Our design for the ‘Swansea Fitted’ Civic Stage aims to activate and animate the public realm of Museum Green in Swansea, Wales and incorporates elements of the city’s industrial heritage. It is one of a series of artworks commissioned for the Swansea Boulevard and Waterfront Connections Public Art Programme.
We designed the ‘Swansea Fitted’ Civic Stage as a flexible platform consisting of three interconnected sections: a façade, a stage and a catwalk, which users can adapt for an endless variety of public programmes. It opens up to the green, inviting activities and events including musical performances, fashion shows, pop-up shops and exchanges. Users can also reconfigure the structure to allow local initiatives and micro-enterprises to occupy a prime urban location usually reserved for large chains and corporations.
Our design draws heavily from the area’s history as a centre for international trade. In the 19th century, Swansea was a major hub of copper smelting and production, and became known as ‘Copperopolis’, so we echoed the distinctive trunking in the hulls of copper barque ships in the sloping sides of the Civic Stage. A large proportion of the copper ore came from Valparaiso in Chile – so much so, that in the mid-19th century it was described as a ‘suburb of Swansea’! To pay tribute to this historic maritime trading relationship, we transplanted building fragments from Valparaiso’s townscape in the façade of the Civic Stage. Around the same period, local copper barons would mint their own coins as a way of paying their workforce. Honouring this early form of local currency, the Civic Stage surfaces are richly embellished with coins, each one featuring a unique design contributed by members of local community groups. Depicting local history and stories of the city that only residents could tell, these coins allow the Civic Stage to boast a tangible and permanent connection with the people of Swansea.
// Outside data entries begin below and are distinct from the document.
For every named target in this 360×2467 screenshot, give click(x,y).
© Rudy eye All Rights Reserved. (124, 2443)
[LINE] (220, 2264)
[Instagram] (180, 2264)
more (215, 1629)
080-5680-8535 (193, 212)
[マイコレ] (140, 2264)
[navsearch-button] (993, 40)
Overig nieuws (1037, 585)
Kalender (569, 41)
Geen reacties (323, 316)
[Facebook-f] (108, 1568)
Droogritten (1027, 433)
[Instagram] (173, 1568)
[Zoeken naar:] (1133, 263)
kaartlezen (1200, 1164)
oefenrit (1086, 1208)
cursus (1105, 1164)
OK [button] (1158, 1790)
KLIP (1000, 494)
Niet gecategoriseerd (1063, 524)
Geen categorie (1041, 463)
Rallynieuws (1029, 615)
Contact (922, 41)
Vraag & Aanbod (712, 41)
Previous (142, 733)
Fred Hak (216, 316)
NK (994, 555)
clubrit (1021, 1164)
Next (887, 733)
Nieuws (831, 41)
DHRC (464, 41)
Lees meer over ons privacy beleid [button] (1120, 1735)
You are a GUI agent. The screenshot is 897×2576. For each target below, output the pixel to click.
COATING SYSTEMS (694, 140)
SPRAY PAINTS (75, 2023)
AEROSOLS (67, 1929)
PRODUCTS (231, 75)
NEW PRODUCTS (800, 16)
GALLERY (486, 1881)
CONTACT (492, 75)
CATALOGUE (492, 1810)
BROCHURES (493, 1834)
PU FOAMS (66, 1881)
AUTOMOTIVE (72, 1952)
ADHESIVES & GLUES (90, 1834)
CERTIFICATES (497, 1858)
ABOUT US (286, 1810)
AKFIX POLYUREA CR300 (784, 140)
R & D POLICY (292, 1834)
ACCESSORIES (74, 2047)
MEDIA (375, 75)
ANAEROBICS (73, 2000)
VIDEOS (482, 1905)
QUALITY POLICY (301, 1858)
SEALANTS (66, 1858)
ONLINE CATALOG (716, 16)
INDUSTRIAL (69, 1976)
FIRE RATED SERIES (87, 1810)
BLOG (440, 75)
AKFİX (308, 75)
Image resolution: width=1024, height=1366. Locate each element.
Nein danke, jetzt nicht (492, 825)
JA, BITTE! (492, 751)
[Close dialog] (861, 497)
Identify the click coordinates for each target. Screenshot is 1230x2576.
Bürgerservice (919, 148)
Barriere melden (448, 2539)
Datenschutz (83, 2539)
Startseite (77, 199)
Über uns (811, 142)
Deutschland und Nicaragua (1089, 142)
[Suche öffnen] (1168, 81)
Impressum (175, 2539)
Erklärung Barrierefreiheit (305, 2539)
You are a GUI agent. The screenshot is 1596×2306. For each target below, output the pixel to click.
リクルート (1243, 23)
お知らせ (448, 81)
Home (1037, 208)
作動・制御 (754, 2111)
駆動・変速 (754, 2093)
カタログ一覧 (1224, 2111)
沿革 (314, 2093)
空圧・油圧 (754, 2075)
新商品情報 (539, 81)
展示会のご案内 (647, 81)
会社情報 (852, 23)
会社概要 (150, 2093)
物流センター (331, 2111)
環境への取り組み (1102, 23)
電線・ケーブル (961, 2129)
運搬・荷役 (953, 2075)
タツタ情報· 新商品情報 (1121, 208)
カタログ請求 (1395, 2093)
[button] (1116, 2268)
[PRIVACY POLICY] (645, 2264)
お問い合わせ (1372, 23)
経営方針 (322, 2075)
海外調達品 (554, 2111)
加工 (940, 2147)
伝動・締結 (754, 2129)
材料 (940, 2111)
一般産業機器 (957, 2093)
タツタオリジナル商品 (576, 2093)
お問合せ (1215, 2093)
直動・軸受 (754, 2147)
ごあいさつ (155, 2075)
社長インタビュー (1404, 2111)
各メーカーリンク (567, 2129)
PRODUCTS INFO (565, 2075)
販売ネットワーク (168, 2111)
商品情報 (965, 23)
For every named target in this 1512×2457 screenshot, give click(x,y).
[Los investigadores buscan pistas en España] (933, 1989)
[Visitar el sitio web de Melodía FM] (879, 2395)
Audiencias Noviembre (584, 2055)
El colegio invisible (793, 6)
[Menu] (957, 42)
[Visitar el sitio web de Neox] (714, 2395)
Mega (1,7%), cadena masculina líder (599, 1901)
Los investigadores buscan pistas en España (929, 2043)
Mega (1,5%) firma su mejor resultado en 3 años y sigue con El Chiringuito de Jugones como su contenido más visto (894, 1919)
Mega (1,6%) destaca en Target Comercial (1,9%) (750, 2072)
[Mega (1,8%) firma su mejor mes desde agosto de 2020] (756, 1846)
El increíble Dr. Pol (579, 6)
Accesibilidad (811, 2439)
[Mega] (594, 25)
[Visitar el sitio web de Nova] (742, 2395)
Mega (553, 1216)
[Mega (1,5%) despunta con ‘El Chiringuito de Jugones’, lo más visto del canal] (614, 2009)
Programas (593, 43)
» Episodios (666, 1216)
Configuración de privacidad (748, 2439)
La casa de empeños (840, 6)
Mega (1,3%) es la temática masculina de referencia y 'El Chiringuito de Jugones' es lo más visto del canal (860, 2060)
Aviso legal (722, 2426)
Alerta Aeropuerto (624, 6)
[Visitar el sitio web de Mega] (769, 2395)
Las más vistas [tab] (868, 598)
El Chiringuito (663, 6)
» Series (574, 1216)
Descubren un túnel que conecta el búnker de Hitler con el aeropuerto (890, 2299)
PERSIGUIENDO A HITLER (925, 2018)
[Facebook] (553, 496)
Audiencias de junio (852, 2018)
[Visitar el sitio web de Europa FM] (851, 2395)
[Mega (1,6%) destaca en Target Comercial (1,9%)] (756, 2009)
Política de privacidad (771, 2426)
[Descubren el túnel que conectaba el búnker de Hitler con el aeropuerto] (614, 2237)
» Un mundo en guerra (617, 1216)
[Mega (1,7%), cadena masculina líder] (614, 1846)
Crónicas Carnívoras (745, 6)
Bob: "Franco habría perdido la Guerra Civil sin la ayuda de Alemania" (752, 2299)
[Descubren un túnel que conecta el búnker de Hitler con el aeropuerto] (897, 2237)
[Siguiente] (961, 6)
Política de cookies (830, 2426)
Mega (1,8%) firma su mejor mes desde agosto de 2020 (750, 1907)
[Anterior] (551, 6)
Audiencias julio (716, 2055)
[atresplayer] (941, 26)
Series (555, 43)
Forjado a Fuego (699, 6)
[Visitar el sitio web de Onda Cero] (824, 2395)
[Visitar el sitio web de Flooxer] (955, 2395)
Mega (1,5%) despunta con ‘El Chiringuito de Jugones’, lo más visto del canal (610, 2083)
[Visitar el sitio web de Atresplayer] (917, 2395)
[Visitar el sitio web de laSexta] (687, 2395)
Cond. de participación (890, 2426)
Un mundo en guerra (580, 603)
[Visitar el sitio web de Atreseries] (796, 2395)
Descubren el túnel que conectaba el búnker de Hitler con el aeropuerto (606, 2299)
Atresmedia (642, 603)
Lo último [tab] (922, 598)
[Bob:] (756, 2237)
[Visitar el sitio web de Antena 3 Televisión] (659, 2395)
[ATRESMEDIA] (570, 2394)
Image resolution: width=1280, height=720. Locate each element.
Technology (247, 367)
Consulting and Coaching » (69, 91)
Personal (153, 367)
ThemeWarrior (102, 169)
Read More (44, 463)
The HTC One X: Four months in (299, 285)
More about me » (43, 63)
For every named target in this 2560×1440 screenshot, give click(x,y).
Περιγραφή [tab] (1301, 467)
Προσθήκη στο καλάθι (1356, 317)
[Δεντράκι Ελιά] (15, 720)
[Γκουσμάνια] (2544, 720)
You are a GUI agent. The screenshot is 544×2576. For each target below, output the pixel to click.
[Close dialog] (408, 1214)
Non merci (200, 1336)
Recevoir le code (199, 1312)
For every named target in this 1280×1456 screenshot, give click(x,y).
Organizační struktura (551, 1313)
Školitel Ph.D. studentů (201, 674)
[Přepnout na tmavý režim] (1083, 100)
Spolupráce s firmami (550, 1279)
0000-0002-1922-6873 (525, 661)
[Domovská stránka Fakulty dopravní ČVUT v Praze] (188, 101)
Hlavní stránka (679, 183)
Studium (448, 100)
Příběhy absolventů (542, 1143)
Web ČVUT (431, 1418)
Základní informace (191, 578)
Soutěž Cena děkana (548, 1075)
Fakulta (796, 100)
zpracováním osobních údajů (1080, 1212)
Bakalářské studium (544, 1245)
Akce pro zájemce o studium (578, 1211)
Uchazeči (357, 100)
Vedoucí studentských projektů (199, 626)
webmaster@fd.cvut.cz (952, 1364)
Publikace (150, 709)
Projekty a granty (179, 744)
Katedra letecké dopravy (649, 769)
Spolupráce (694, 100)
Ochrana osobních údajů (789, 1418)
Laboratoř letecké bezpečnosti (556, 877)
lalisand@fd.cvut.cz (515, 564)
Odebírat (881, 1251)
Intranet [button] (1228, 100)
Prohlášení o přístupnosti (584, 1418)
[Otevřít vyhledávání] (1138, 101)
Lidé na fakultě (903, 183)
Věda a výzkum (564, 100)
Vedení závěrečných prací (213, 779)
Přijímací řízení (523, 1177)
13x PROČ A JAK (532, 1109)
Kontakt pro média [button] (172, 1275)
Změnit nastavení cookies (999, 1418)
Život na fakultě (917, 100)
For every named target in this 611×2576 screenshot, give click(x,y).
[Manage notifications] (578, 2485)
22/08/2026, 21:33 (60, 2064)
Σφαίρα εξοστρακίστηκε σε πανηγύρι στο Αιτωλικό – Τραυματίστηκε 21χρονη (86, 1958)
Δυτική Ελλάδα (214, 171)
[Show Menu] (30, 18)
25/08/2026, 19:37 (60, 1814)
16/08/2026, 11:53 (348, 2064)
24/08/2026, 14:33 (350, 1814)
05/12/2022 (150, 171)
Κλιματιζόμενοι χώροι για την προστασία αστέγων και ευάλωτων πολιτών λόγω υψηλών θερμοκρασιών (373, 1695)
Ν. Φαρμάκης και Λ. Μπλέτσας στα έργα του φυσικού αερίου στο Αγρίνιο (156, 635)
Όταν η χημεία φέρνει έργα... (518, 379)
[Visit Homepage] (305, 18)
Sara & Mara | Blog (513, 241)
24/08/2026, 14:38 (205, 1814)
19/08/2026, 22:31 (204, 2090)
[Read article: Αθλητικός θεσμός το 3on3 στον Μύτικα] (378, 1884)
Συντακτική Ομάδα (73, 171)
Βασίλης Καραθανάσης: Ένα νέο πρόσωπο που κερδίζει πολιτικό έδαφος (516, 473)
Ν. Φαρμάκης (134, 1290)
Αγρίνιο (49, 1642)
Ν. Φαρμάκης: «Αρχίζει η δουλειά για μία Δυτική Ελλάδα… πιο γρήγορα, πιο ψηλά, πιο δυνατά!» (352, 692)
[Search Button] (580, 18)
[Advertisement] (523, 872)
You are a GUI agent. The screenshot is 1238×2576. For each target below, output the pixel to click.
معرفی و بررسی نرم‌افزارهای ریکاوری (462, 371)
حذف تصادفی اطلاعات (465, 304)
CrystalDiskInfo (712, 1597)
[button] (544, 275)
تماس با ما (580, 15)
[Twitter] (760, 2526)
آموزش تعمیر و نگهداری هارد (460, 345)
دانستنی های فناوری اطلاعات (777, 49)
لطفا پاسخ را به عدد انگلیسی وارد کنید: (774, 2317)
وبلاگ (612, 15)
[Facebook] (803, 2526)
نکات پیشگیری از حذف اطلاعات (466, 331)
Clad in stainless steel sheeting and painted to give a uniformly bright appearance against the surrounding Georgian architecture, the construction techniques also harked back to the area’s boat- and ship-building heritage. The Civic Stage was entirely manufactured in Wales, using local skills and expertise.
“Throughout the design, fabrication and implementation phases, Aberrant showed an understanding of the wider aims and objectives of the Client and worked with the Project Team to ensure that the artwork helped to achieve these. They also took into account the various constraints and considerations that the Council and its partners and funders (including the Wales European Funding Office as part of the Waterfront City regeneration programme, the Arts Council for Wales and private developers) must operate under. Aberrant’s innovative and people-centred approach has ensured that the final artwork meets and exceeds the original brief, has engendered public and stakeholder buy-in, will be delivered on time and within budget and complements Swansea’s cityscape. Therefore, Addo have no hesitation in recommending Aberrant Architecture.”